Collected data entries:
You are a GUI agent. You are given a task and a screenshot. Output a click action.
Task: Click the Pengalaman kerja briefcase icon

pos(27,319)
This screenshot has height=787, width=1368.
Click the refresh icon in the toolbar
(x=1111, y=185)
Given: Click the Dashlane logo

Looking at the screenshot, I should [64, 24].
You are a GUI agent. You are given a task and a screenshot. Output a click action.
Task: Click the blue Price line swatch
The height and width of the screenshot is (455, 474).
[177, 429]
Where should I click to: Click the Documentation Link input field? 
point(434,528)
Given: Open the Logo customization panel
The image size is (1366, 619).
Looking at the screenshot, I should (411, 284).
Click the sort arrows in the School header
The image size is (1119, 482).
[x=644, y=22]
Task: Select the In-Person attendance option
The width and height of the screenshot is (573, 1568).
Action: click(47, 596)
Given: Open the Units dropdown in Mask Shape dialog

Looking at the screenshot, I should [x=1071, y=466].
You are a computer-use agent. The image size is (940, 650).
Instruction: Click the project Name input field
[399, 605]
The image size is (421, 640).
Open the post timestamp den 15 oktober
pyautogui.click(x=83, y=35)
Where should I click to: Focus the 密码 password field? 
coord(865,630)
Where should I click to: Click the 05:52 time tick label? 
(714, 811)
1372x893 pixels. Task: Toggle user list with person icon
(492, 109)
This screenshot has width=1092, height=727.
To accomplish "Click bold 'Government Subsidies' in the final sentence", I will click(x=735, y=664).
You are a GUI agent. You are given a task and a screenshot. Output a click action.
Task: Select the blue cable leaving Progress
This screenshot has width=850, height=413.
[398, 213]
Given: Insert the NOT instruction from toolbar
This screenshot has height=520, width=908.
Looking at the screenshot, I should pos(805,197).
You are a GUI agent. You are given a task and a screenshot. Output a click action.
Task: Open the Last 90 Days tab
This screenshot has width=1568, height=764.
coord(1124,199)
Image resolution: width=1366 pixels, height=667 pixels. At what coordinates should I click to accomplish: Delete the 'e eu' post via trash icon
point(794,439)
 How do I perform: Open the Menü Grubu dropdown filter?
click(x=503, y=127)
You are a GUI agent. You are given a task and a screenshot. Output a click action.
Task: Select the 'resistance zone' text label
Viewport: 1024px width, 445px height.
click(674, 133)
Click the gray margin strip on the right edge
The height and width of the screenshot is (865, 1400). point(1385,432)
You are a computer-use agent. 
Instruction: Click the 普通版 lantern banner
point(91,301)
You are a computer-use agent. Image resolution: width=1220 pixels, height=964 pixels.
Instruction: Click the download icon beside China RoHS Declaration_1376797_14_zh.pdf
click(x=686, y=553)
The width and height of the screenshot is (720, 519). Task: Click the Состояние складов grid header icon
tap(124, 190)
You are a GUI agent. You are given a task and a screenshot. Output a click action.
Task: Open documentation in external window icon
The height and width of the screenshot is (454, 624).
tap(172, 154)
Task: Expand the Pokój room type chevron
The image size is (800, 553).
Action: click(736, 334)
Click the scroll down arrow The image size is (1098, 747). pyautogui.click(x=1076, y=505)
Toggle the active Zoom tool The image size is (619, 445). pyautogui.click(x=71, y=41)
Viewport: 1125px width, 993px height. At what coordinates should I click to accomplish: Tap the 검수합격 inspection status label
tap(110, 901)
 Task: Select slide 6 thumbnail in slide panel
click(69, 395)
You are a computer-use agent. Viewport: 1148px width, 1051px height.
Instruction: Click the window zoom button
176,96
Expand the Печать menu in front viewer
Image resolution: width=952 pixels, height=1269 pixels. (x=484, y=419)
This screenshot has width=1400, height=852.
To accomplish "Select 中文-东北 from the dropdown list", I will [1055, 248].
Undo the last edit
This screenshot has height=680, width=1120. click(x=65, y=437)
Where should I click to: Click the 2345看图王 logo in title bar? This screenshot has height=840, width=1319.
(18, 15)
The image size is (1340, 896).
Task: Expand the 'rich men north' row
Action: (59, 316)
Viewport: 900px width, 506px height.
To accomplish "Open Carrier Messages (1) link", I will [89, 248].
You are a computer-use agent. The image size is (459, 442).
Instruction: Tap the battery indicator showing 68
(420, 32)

> **What is needed**
The answer must be every line of the entries that includes the word "will".

> **Solution to this problem**
To accomplish "Click bold 'Government Subsidies' in the final sentence", I will click(x=735, y=664).
To accomplish "Select 中文-东北 from the dropdown list", I will [1055, 248].
To accomplish "Open Carrier Messages (1) link", I will [89, 248].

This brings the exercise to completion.